Single-instruction Multiple-data (SIMD) coding {#page_simd}
==============================================

Coding with SIMD instructions
=============================

One important way for \Gromacs to achieve high performance is
to use modern hardware capabilities where a single assembly
instruction operates on multiple data units, essentially short
fixed-length vectors (usually 2,4,8, or 16 elements). This provides
a very efficient way for the CPU to increase floating-point
performance, but it is much less versatile than general purpose
registers. For this reason it is difficult for the compiler to
generate efficient SIMD code, so the user has to organize the
data in a way where it is possible to access as vectors, and
these vectors often need to be aligned on cache boundaries.

We have supported a number of different SIMD instruction sets in
the group kernels for ages, and it is now also present in the
verlet kernels and a few other places. However, with the increased
usage and several architectures with different capabilities we now
use a vendor-agnostic \Gromacs SIMD module, as documented in
\ref module_simd.

Design of the \Gromacs SIMD module
==================================

The macros in `src/gromacs/simd` are intended to be used for writing
architecture-independent SIMD intrinsics code. Rather than making assumptions
based on architecture, we have introduced a limited number of
predefined preprocessor macros that describe the capabilities of the
current implementation - these are the ones you need to check when
writing SIMD code. As you will see, the functionality exposed by
this module as typically a small subset of general SIMD implementations,
and in particular we do not even try to expose advanced shuffling or
permute operations, simply because we haven't been able to describe those
in a generic way that can be implemented efficiently regardless of the
hardware. However, the advantage of this approach is that it is straightforward
to extend with support for new simd instruction sets in the future,
and that will instantly speed up old code too.

Unfortunately there is no standard for SIMD architectures. The available
features vary a lot, but we still need to use quite a few of them to
get the best performance possible.
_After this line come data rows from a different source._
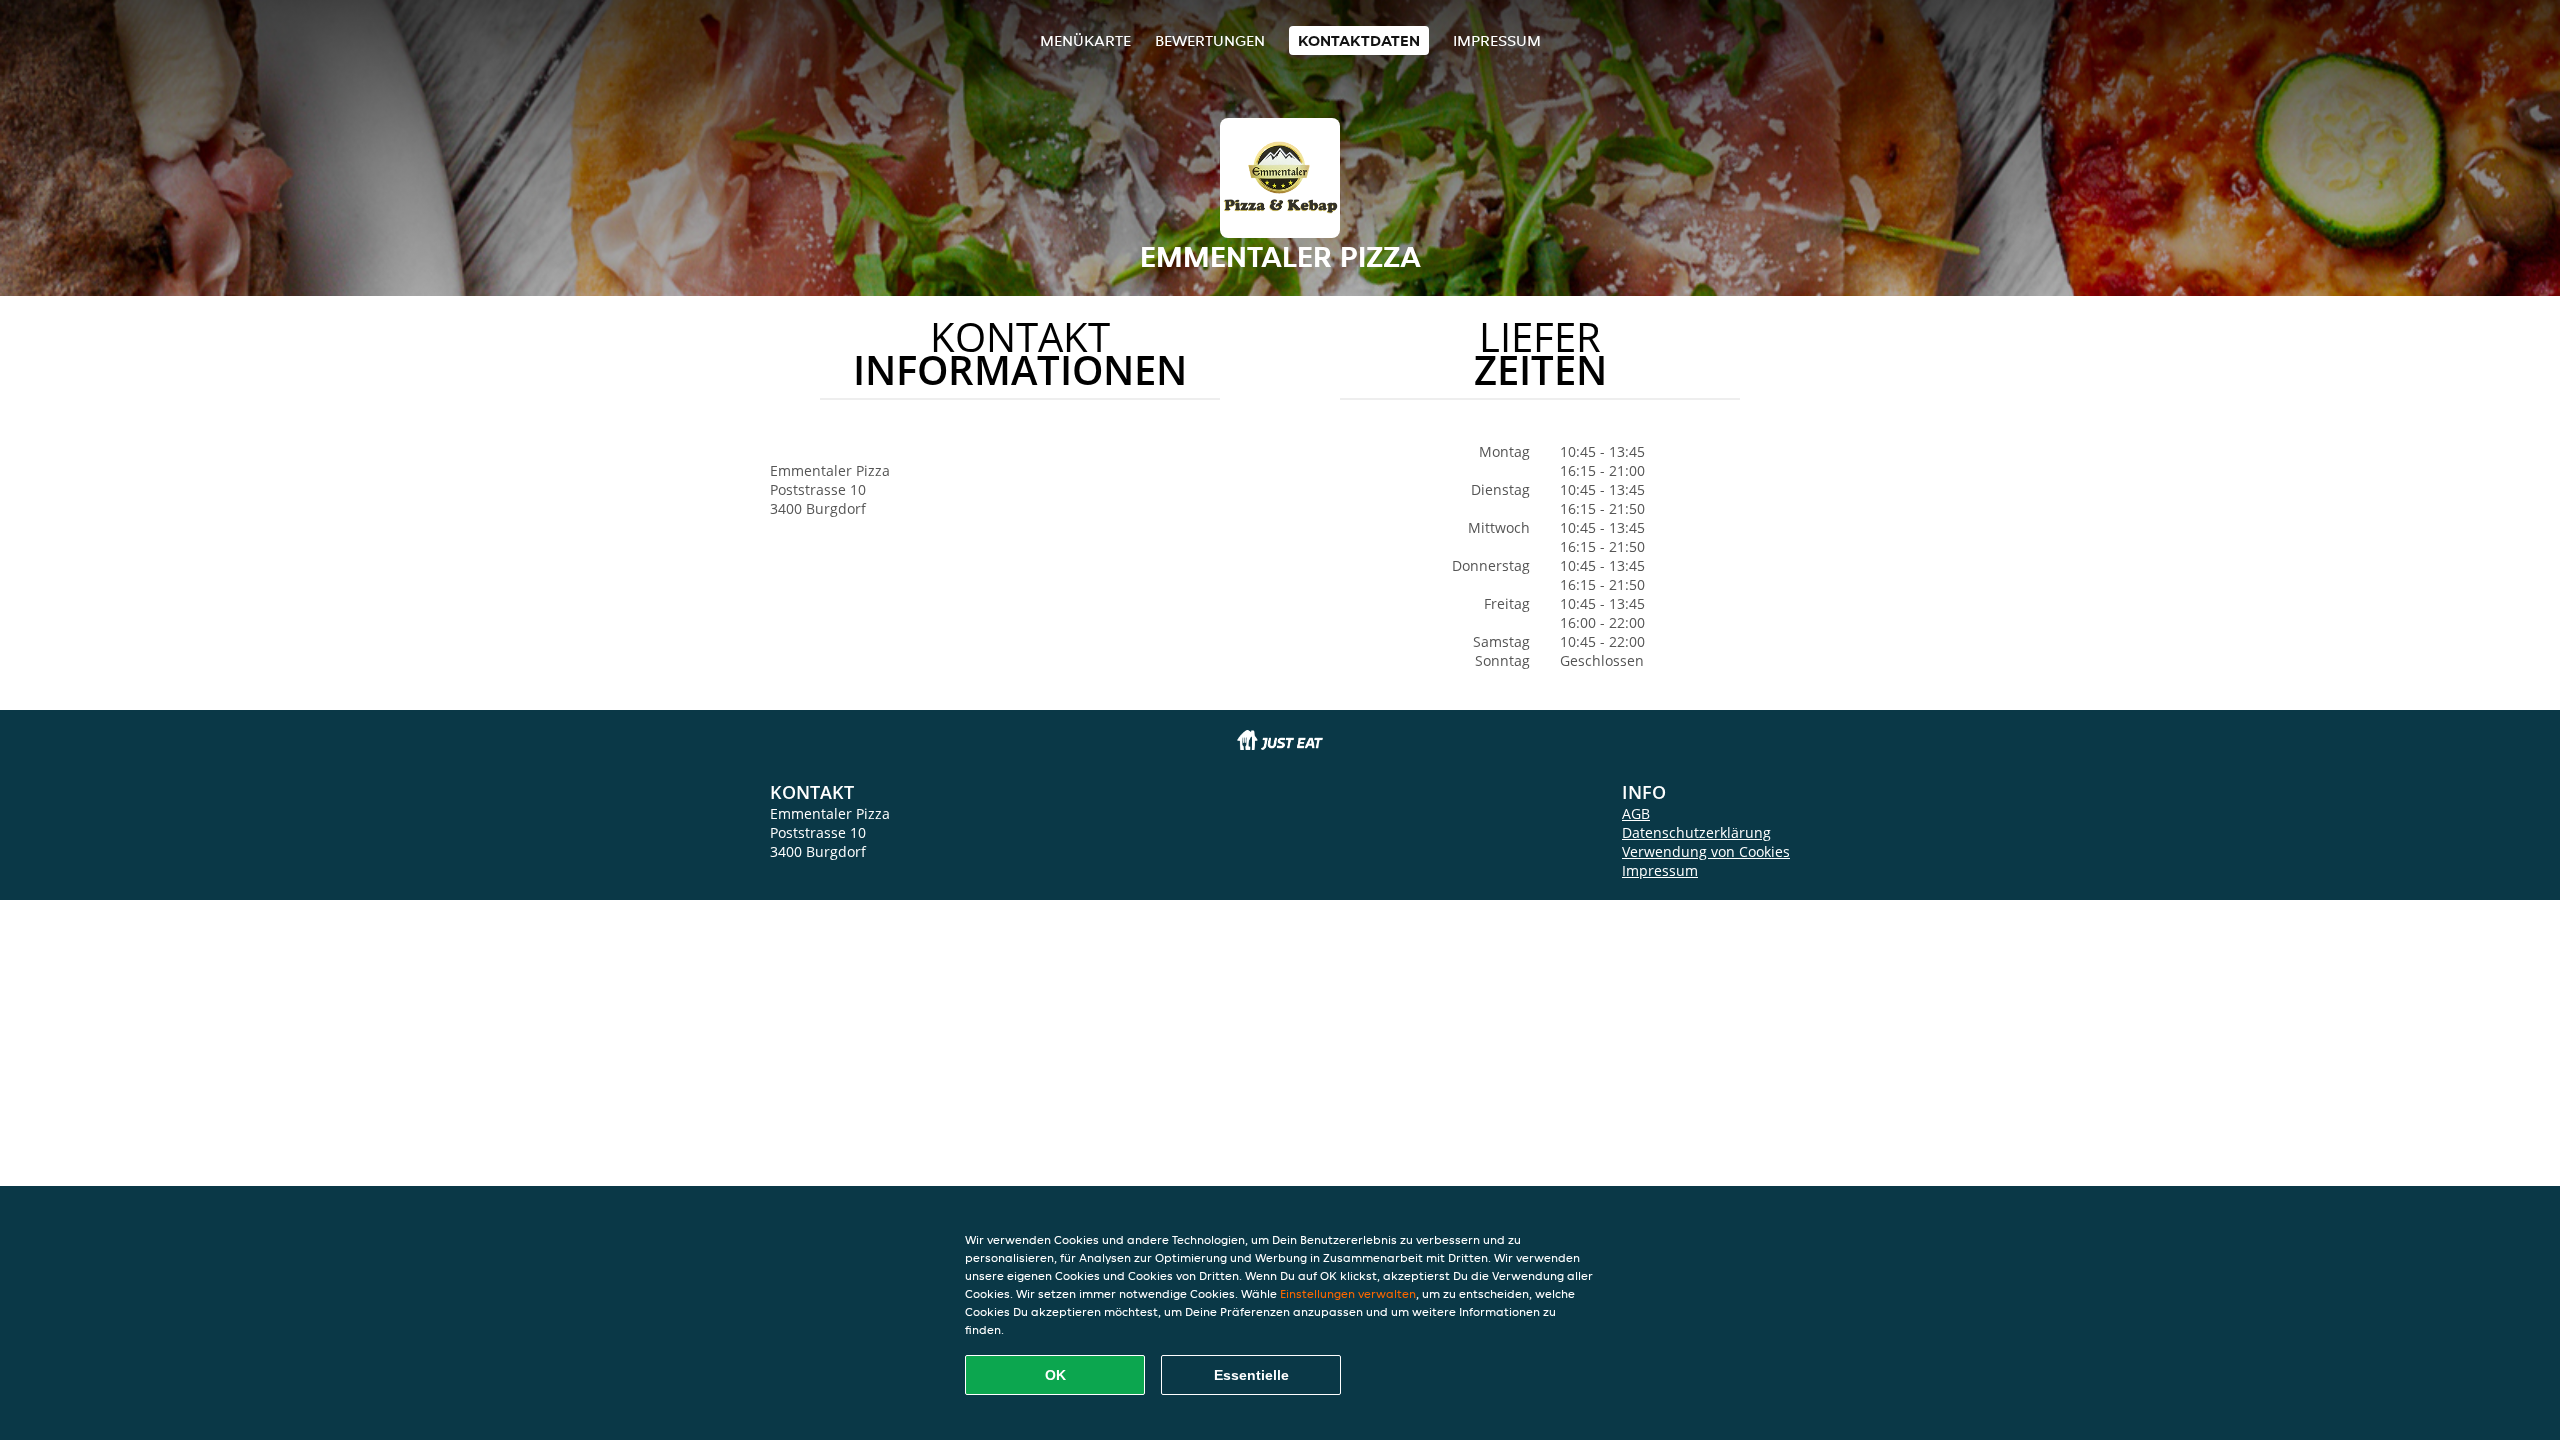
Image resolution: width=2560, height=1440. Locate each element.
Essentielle (1251, 1375)
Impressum (1497, 40)
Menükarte (1085, 40)
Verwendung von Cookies (1706, 851)
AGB (1636, 813)
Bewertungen (1210, 40)
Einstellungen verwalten (1348, 1293)
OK (1055, 1375)
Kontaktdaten (1359, 40)
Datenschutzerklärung (1696, 832)
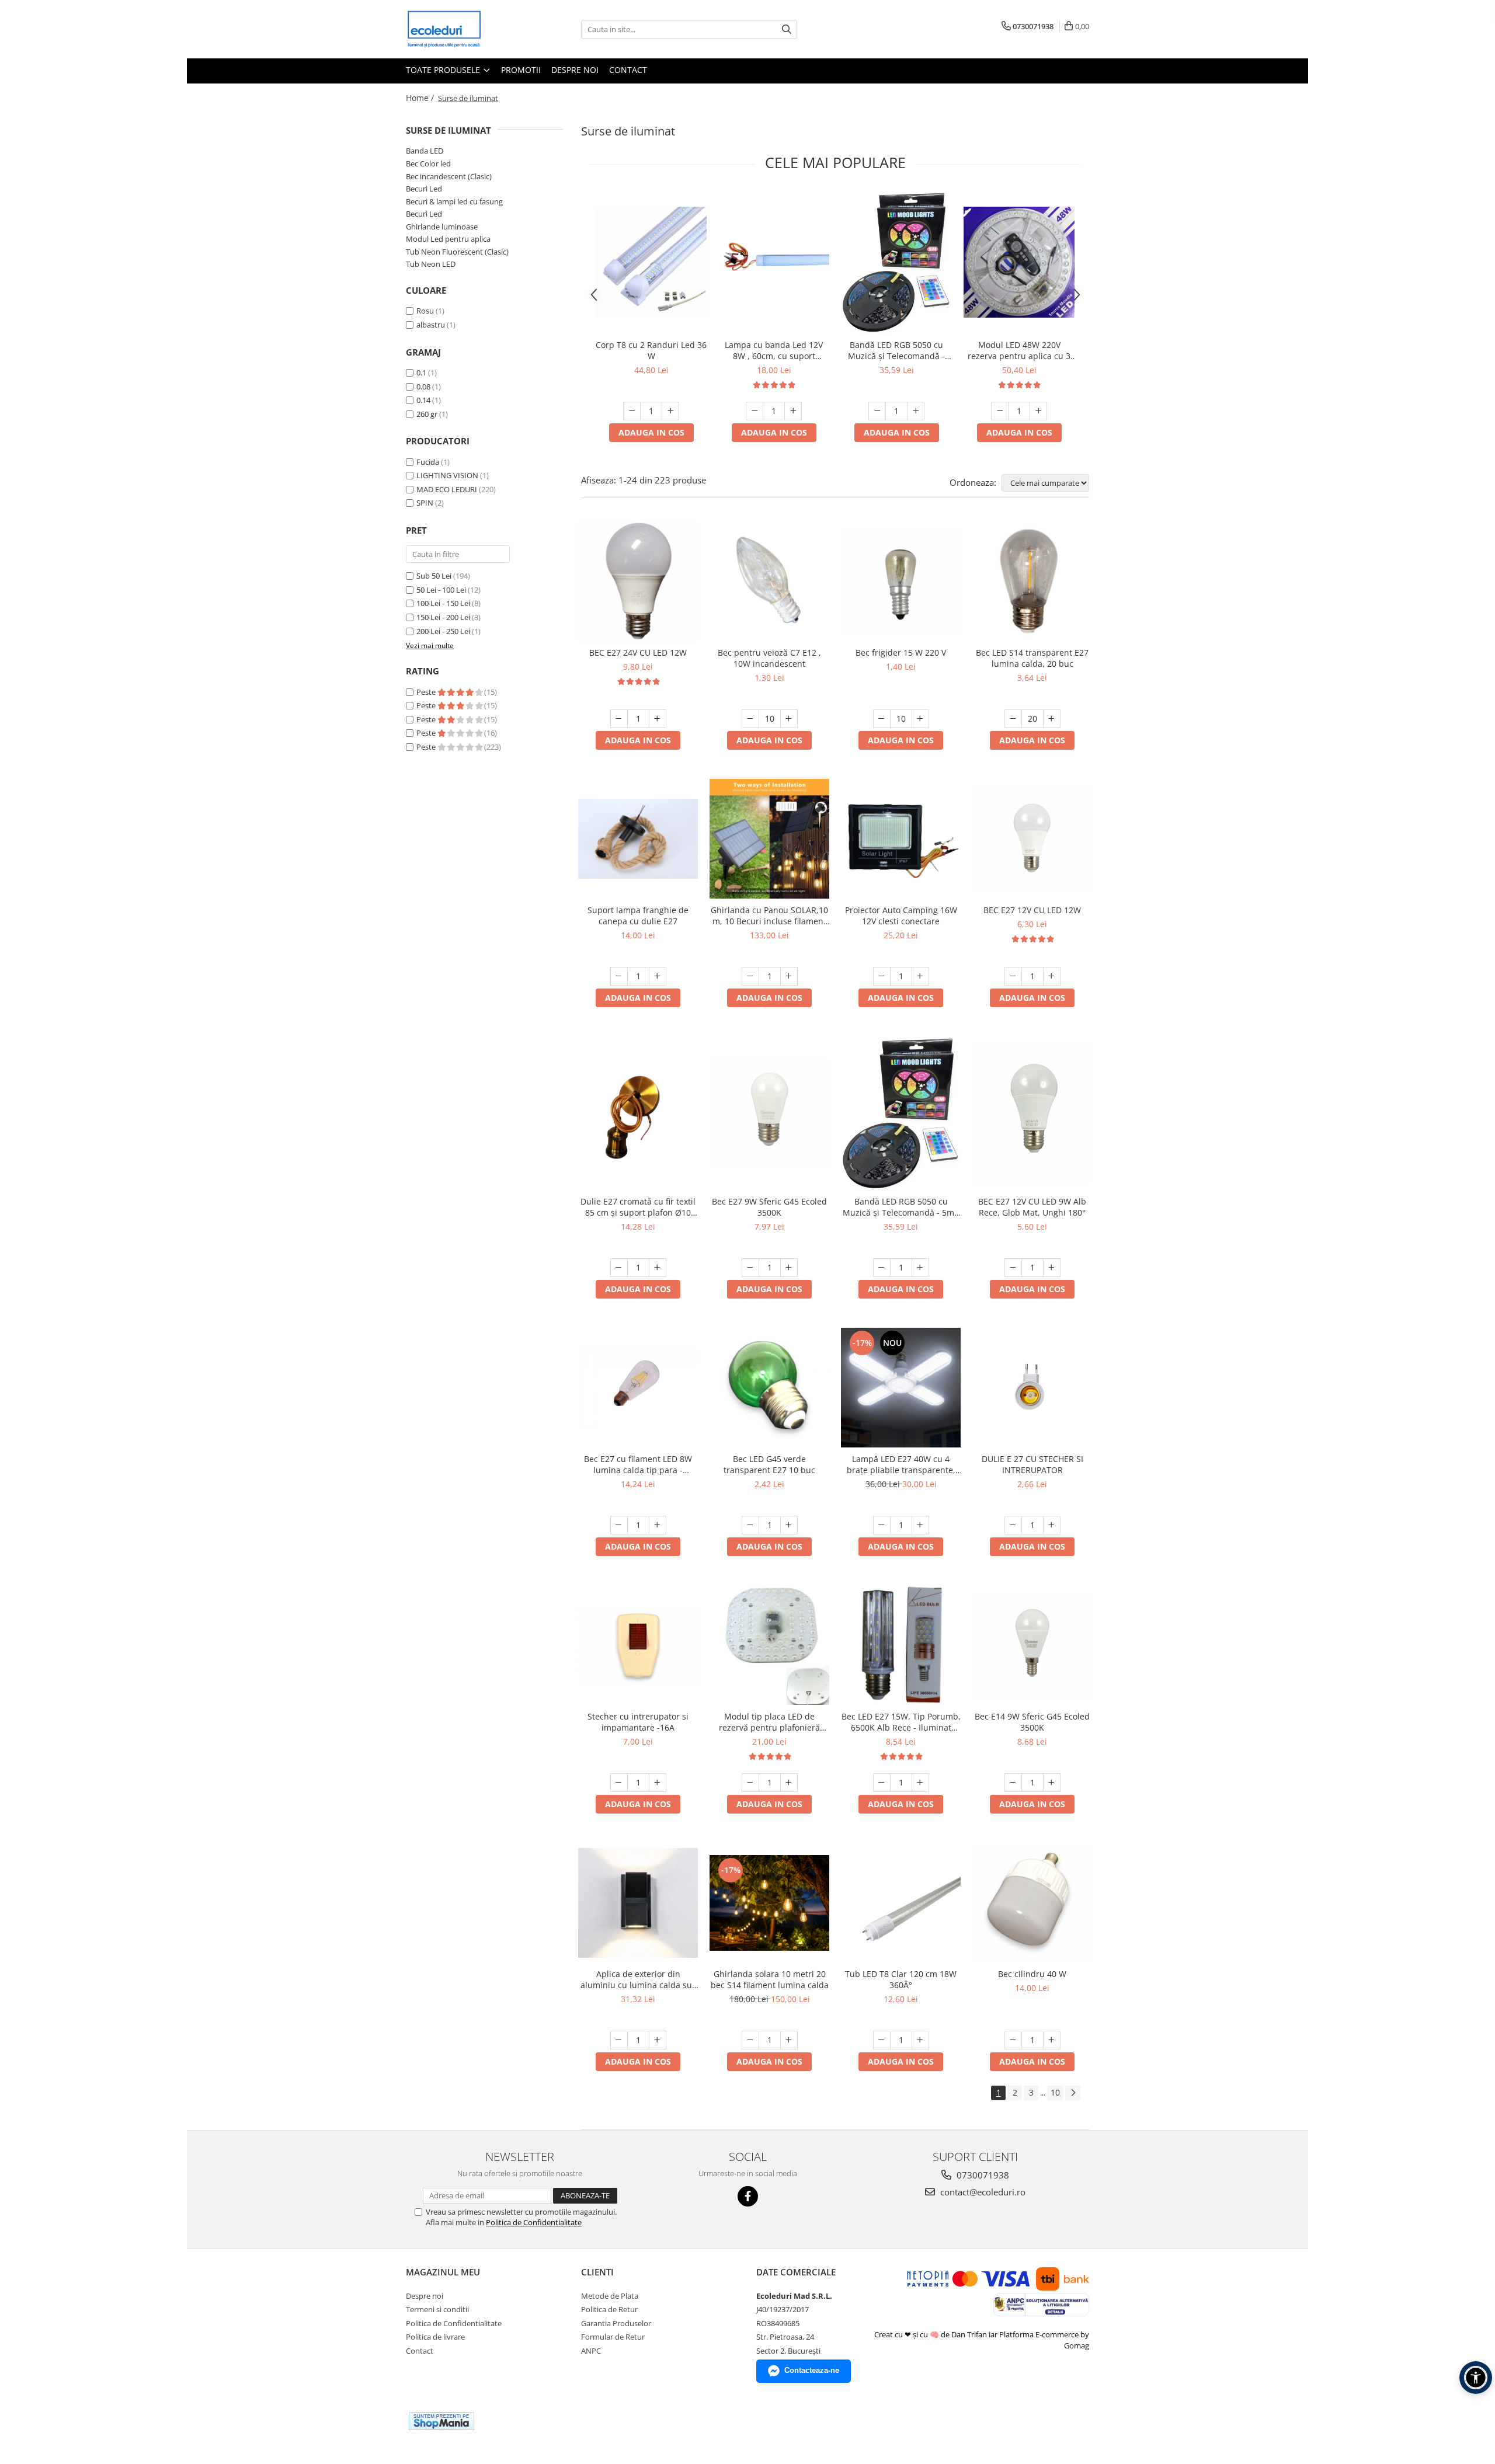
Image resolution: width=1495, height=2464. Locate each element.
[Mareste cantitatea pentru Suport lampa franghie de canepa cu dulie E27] (657, 976)
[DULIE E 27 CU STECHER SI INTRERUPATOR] (1032, 1387)
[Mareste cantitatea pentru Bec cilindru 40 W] (1052, 2040)
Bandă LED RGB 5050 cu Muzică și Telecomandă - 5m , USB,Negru (896, 350)
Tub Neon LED (431, 264)
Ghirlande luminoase (442, 226)
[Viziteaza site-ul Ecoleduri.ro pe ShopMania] (441, 2421)
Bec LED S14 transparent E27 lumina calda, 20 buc (1032, 658)
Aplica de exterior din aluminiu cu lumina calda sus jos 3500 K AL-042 (638, 1979)
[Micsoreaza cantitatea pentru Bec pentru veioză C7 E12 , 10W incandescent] (750, 718)
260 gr (426, 414)
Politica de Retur (609, 2309)
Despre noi (575, 69)
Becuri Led (424, 188)
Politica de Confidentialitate (534, 2222)
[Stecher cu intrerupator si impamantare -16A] (638, 1645)
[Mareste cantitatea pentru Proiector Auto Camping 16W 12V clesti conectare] (920, 976)
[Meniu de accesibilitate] (1475, 2377)
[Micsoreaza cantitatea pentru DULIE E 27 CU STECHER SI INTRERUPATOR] (1013, 1525)
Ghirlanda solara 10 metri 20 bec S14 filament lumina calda (770, 1979)
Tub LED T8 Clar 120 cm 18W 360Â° (901, 1979)
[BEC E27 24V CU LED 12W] (638, 581)
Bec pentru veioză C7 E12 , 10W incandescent (769, 658)
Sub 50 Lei (433, 575)
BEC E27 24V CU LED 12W (638, 652)
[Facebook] (748, 2196)
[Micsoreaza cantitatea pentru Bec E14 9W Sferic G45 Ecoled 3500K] (1013, 1782)
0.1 (421, 372)
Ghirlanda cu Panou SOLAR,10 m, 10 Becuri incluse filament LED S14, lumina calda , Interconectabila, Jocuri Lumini (769, 915)
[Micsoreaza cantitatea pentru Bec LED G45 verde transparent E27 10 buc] (750, 1525)
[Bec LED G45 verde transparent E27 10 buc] (769, 1387)
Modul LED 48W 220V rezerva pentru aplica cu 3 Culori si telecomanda (1019, 350)
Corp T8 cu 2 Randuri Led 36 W (651, 350)
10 (1055, 2092)
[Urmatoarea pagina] (1072, 2093)
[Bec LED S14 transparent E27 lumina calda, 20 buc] (1032, 581)
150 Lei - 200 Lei (443, 617)
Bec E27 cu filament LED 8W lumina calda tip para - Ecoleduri (638, 1464)
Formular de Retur (613, 2336)
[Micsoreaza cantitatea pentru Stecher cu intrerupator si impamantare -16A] (619, 1782)
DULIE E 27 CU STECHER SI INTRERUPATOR (1032, 1464)
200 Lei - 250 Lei (443, 631)
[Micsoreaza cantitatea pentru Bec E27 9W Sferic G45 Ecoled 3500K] (750, 1267)
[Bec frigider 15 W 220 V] (901, 582)
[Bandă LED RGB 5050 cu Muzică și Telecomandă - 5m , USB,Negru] (896, 262)
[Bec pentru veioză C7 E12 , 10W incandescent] (769, 581)
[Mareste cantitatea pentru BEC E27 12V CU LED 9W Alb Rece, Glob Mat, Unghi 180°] (1052, 1267)
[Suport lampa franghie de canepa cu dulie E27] (638, 839)
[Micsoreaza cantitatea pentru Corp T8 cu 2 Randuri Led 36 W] (632, 411)
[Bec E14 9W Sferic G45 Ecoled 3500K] (1032, 1645)
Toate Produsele (444, 69)
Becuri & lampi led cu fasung (454, 201)
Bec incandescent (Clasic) (449, 176)
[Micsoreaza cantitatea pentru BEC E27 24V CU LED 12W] (619, 718)
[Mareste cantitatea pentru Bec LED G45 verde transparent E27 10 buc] (789, 1525)
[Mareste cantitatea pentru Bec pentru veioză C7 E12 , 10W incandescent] (789, 718)
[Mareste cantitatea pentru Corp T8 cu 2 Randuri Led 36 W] (670, 411)
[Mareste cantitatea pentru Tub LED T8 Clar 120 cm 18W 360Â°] (920, 2040)
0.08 (423, 386)
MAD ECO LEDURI (446, 489)
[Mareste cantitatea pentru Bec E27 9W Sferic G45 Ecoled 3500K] (789, 1267)
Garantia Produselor (616, 2323)
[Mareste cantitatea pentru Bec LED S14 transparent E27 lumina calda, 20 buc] (1052, 718)
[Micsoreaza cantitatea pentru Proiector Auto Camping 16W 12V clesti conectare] (882, 976)
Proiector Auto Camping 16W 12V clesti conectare (901, 915)
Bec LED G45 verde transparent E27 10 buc (769, 1464)
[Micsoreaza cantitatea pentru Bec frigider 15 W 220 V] (882, 718)
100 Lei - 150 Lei (443, 603)
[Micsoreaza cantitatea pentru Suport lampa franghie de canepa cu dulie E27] (619, 976)
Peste (426, 692)
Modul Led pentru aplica (448, 239)
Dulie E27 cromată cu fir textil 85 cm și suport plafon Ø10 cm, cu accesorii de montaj (638, 1207)
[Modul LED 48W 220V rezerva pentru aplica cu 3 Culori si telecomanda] (1019, 262)
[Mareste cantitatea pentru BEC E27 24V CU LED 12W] (657, 718)
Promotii (521, 69)
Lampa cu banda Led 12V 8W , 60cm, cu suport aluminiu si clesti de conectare (774, 350)
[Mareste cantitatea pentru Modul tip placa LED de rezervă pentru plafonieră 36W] (789, 1782)
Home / (421, 97)
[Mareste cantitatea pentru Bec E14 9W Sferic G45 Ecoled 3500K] (1052, 1782)
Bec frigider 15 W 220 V (901, 652)
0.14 (423, 400)
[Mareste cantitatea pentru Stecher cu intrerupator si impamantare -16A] (657, 1782)
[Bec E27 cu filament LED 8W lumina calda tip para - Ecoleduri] (638, 1387)
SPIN (424, 502)
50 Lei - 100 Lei (441, 589)
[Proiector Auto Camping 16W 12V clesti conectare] (901, 839)
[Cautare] (786, 29)
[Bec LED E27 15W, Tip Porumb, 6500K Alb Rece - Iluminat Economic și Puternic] (901, 1645)
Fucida (427, 462)
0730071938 (981, 2175)
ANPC (591, 2350)
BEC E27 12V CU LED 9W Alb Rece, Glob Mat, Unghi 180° (1032, 1207)
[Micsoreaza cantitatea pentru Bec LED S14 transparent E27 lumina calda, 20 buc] (1013, 718)
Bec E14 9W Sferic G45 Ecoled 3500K (1032, 1722)
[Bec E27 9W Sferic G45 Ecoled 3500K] (769, 1113)
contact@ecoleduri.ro (981, 2192)
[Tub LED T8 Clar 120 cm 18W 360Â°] (901, 1902)
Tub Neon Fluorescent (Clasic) (457, 251)
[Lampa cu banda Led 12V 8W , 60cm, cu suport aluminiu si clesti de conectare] (773, 262)
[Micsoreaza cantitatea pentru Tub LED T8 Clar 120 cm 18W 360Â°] (882, 2040)
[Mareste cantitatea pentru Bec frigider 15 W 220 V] (920, 718)
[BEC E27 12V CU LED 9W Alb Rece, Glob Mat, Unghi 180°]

This means some features will only
be available on certain platforms, and it is critical that we do NOT make
to many assumptions about the storage formats, their size or SIMD width.
Just to give a few examples:

- On x86, double precision (64-bit) floating-point values always convert
  to 32-bit integers, while many other platforms use 64-bit, and some cannot
  use 32-bit integers at all. This means we cannot use a mask (boolean)
  derived from integer operations to select double-precision floating-point
  values, and it could get very complex for higher-level code if all these
  decisions were exposed. Instead, we want to keep integers 32-bit since
  all algorithms anyway need to work in single precision (w. 32-bit ints).
- IBM QPX uses 4-wide SIMD both for single and double precision. Integer
  support is highly limited, and the storage format means QPX does not
  use x86-style all-ones masks (which have different widths in single/double)
  but it uses the sign bit to denote the _false_ value. In particular, this
  means we cannot use the bit contents for any fancy mask operations.
- AVX1 only supports 4-wide 128-bit integer SIMD arithmetics, but the integer
  _conversions_ can still be done 8-wide which corresponds to the single
  precision floating-point width. Similarly, with AVX1 conversions between
  double-precision and integers use the 32-bit 4-wide 128bit registers where
  we can also do integer arithmetics. AVX2 adds proper arithmetics for
  8-wide integers. We would severely limit performance if we had to say
  that integer support was not present, so instead we stick to 32-bit ints
  but limit the operations we expose (and do shuffling internally).
- For SSE2 through SSE4.1, double precision is 2-wide, but when we convert
  to integers they will be put in the first two elements of a 4-wide integer
  type. This means we cannot assume that floating-point SIMD registers and
  corresponding integer registers (after conversion) have the same width.
- The 2-wide SIMD instructions on BlueGene/L and BlueGene/P cannot do any
  floating-point logical operations (and/andnot/or/xor) whatsoever, which
  can be a pain when implementing approximations for math functions.
- Since boolean values can have different width for float/double and the
  integers corresponding to float/double, we need to use separate boolean
  types for all these values and convert between them if we e.g. want to use
  result of an integer compare to select floating-point values.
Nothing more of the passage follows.